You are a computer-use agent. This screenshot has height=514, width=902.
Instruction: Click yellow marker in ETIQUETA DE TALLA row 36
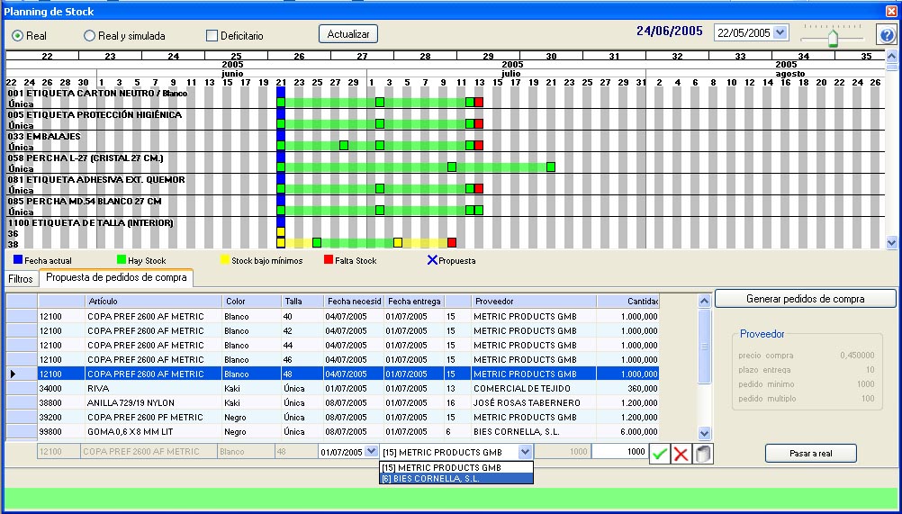[x=281, y=232]
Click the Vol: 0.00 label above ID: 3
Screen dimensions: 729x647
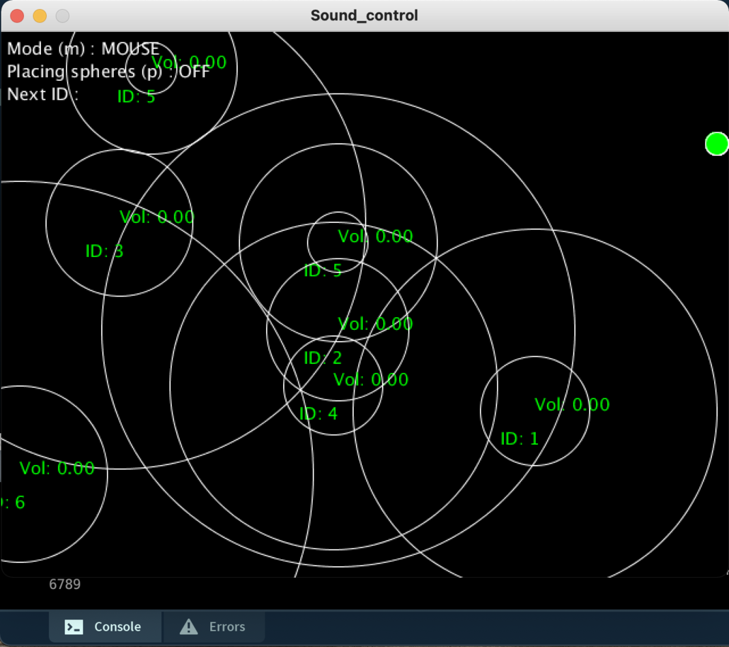pos(156,217)
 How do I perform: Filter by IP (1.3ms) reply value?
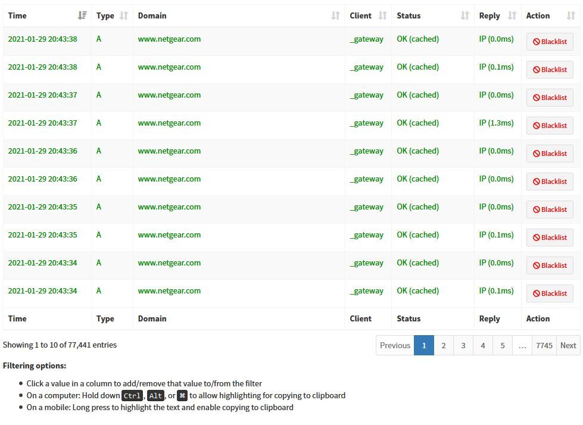point(496,123)
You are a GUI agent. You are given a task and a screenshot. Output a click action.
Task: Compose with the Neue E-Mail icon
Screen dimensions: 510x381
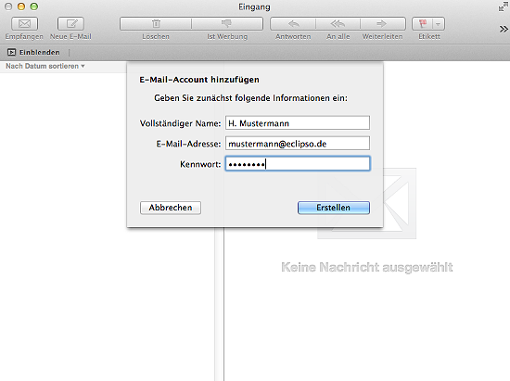70,24
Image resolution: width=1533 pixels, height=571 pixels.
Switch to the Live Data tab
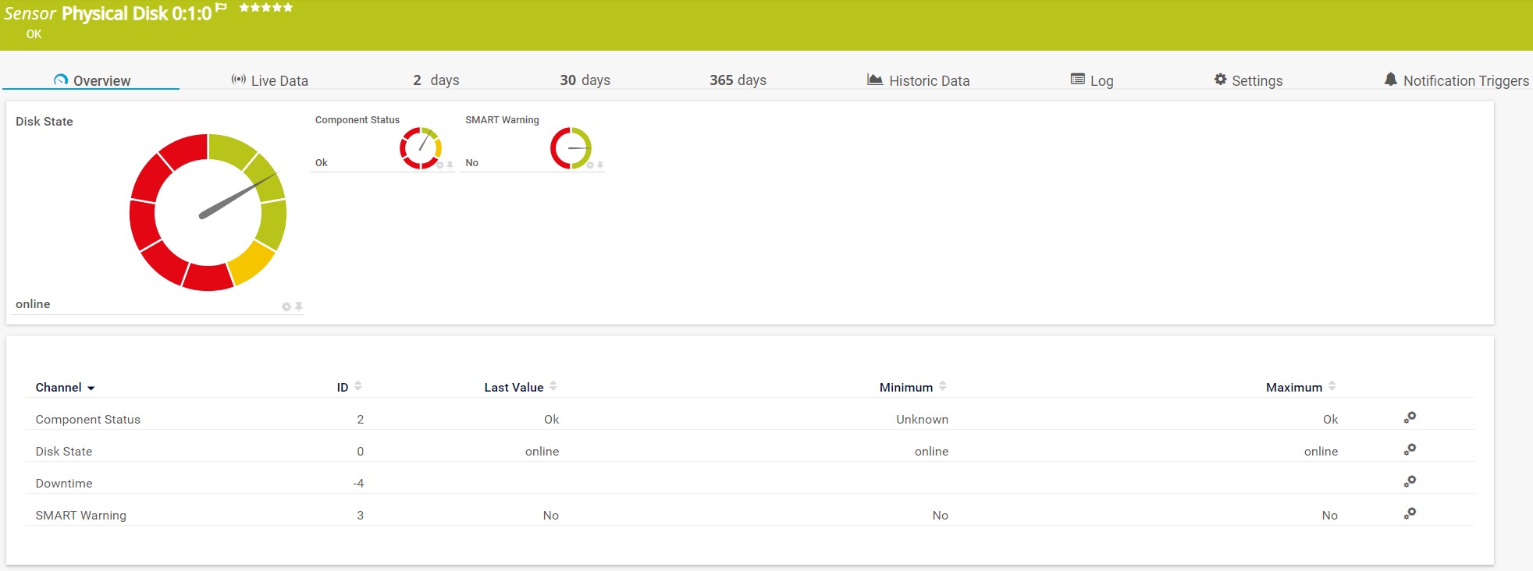(270, 80)
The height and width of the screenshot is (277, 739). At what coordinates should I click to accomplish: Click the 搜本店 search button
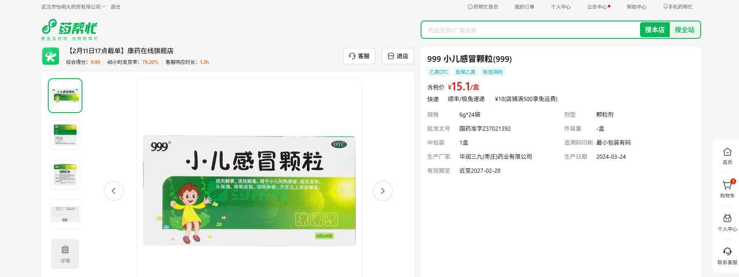click(654, 30)
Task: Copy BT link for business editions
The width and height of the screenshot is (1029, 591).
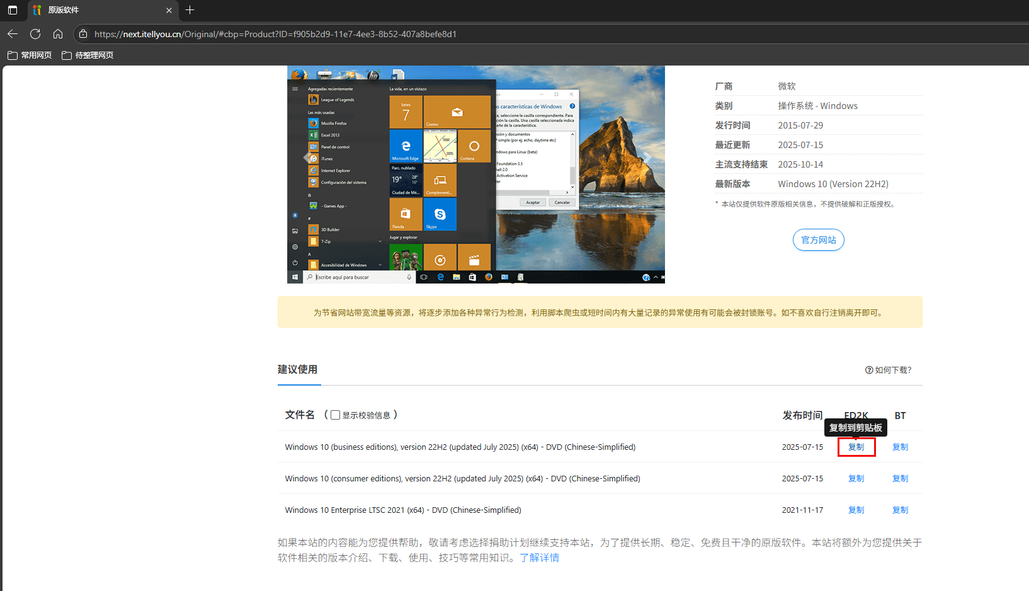Action: [x=900, y=447]
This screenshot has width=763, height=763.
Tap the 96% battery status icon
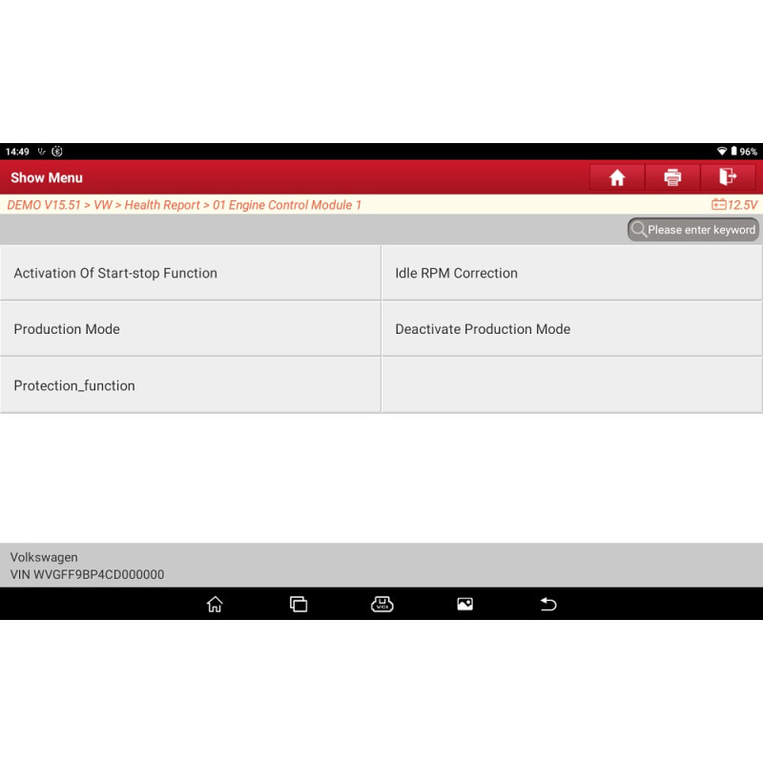tap(744, 152)
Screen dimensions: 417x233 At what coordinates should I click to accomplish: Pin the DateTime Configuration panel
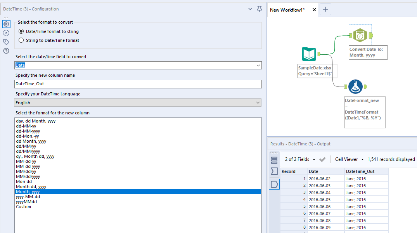[x=259, y=9]
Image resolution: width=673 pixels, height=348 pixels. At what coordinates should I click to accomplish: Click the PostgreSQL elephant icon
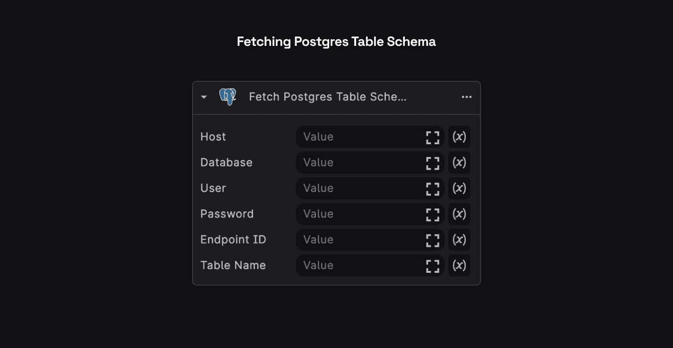click(x=227, y=96)
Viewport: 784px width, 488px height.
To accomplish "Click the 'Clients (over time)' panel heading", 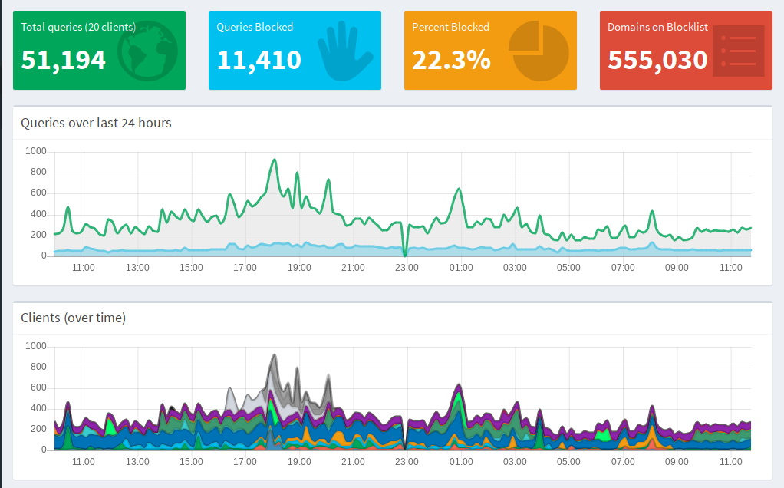I will (x=73, y=318).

Exercise prompt –
After locating "How do I perform: Filter" and "Task: Copy BT link for business editions" in the records above, return exactly the line holding each one and every line between them; leave out the pictures.

Expected answer –
 How do I perform: Filter by IP (1.3ms) reply value?
point(496,123)
You are a GUI agent. You are given a task and a screenshot. Output a click action.
Task: Compose with the Neue E-Mail icon
Screen dimensions: 510x381
70,24
Image resolution: width=1533 pixels, height=571 pixels.
Switch to the Live Data tab
(270, 80)
The height and width of the screenshot is (277, 739). At what coordinates should I click to accomplish: Click the 搜本店 search button
click(654, 30)
Task: Copy BT link for business editions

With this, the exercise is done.